“That I may dwell in the house of the Lord all the days of my life.”

~ Psalm 27:4

This was a psalm prayer very dear and meaningful to Sister Rose William. When God called her home, her desire became a final reality.

Sister Rose William was born to Willie and Emma Bellemare St. Cyr, who were French Canadians, on October 13, 1906 at Montmarte, Saskatchewan. She was the second oldest of the family’s four girls. A week after her birth she was baptized at Sacred Heart Church and given the name of Celine. Of her parents she was later to write, “My good parents first formed my heart to love and to faithfulness; to say ‘yes’ to the Lord regardless of the cost.”

Celine’s more formal education was at schools first, at Montmartre and later at Ponteix, where the family had moved to a large farm in 1916. She then attended the Academy of the Sisters of Jesus and Mary at Gravelbourg and later she enriched her education by taking a sewing course in Winnepeg, Sask. She helped at home and later became a housekeeper for priests. One of these priests was Father Ogle, Sister Kenneth Fitzgerald’s uncle. He was so impressed by our Sisters and the catechetical work they did in many rural areas during the summer that he continued to “steer” many young women to our congregation. At Kindersley Celine met the Sisters when they stayed at the rectory while instructing the children.

At the age of 25 Celine uttered a very important ‘YES’ for on September 8, 1932, leaving her beloved Canada, she came to Marywood to enter our Dominican congregation with Sister Jerome Smithers as her postulant mistress. On August 23, 1933, she was clothed in the white habit and given the name of Sister Rose William of St. Dominic. As a novice she was assigned to take care of the Marywood chaplain’s quarters.

After her profession in 1935, Sister Rose William began 40 years in food service or housekeeping in some capacity. Her first mission assignment was to Hannah – and any Sister who was ever assigned there was likely to be told of the storm of 1939 when 75 children could not get home. By 9:00 that night there were still 35 left to stay for the night! It was Sister Rose William who “multiplied the loaves and pancakes.”

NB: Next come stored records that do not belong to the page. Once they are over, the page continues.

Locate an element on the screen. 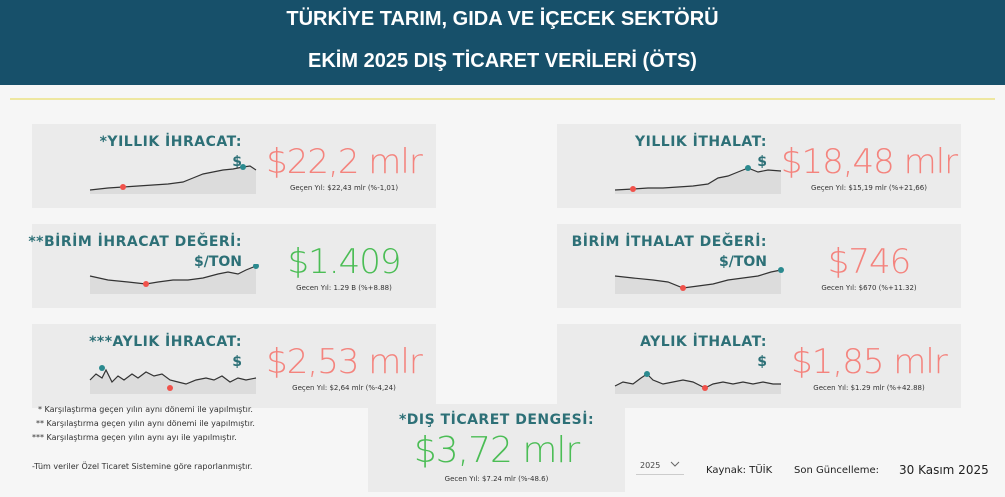 The height and width of the screenshot is (497, 1005). kpi-label: YILLIK İTHALAT: is located at coordinates (701, 142).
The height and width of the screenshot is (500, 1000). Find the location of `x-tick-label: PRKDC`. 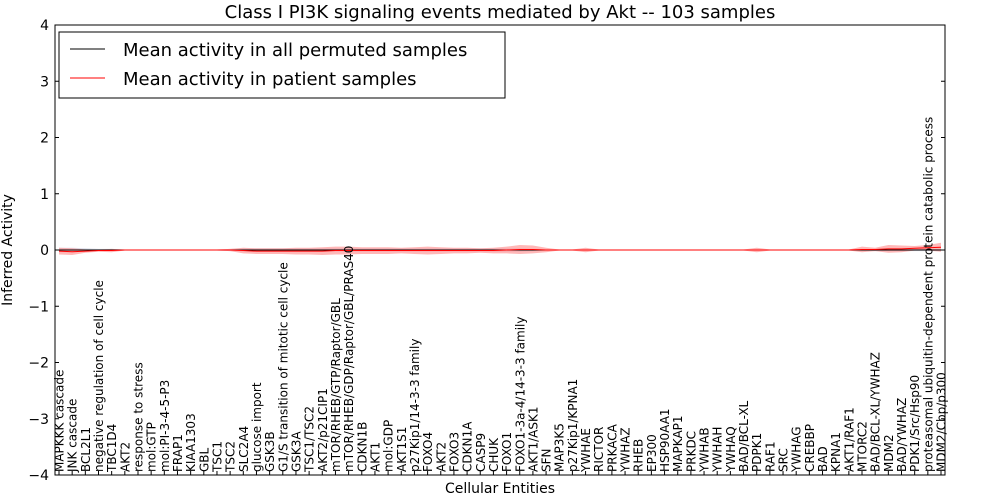

x-tick-label: PRKDC is located at coordinates (691, 452).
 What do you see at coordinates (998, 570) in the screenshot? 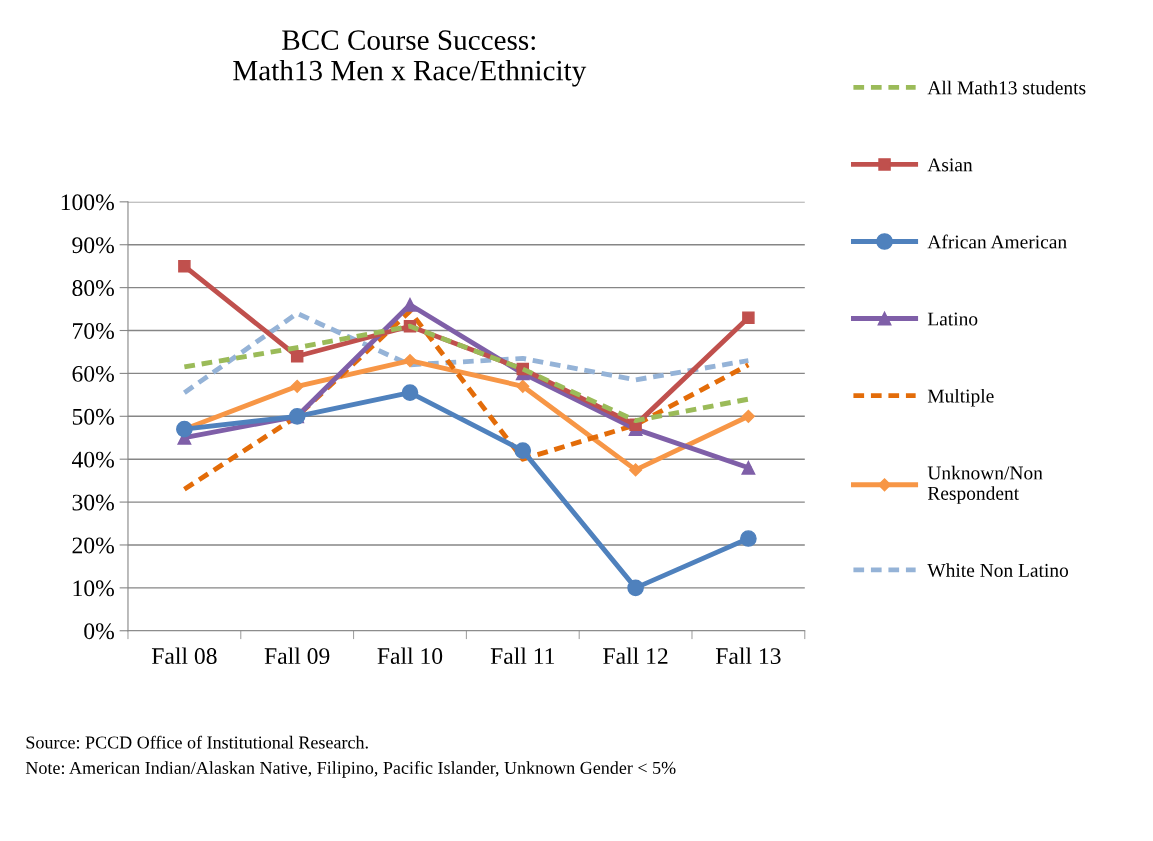
I see `legend-label: White Non Latino` at bounding box center [998, 570].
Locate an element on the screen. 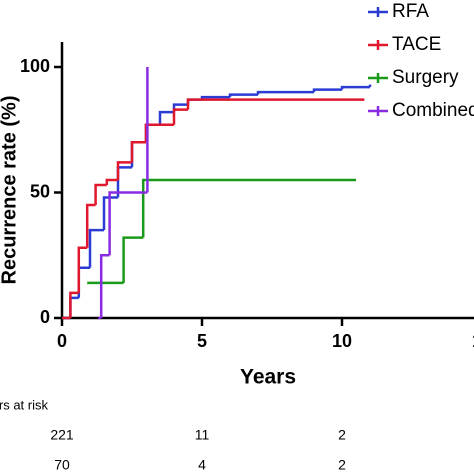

She also served in Melville, Sask. and for 12 years (at two different intervals) at St. Joseph Seminary in Grand Rapids. Everyone there, Bishop, priests, seminarians, parents, experienced her kindness, concern, and hard work. During her time there the enrollment soared to over 200 seminarians. The remainder of her 40 years was spent at Marywood, where she was in charge in turn of the Chaplain’s quarters and the school cafeteria, and then became executive housekeeper.

After 40 years another type of work awaited Sister Rose William. Her next ten years were devoted to the physical and personal needs of our retired Sisters. She did this with great empathy and concern for each Sister. Then in 1985, though many another person would have looked for a bit more leisure, Marywood’s sewing room became her work place and here she did not only the house mending but also sewing for the Sisters and the poor. She was a gifted seamstress who used this talent very unselfishly. When she did relax, she was frequently busy creating beautiful knitted and crocheted articles.

Sister Rose William was an exemplar of prayer and compassion. Always a good listener, she was never too busy or tired to take care of someone’s needs. She was a woman of great prudence, wisdom, and understanding and a loyal friend to many persons. In the St. Cyr relationship there were many priests and religious, and she was privileged to have one of her own family, Sister Marie Andre, enter our congregation eight years after her own entrance.

In a recent autobiography Sister Rose William recalled the blessings and favors that had been hers, for which she would continue to sing the refrain of her favorite psalm, “I will never stop thanking God” (34). She was particularly mindful of the love and example of her Sisters in community, and she added, “May St. Dominic reserve for me a place under the mantle of Our Blessed Mother, who already shelters so many of our loved ones.”

On the Feast of the Assumption in 1991, Sister Rose William suffered a stroke and was confined to Aquinata Hall ever since.

We as a community “will never stop thanking God for all the blessings that have been ours because of Sister Rose William’s good and beautiful life. May she now enjoy the wonderful peace which she brought to so many others by her kind and loving ministry.

Sister Rose William is survived by her sister Sister Marie Andre St. Cyr of Grand Rapids, nieces, nephews, friends and a loving community.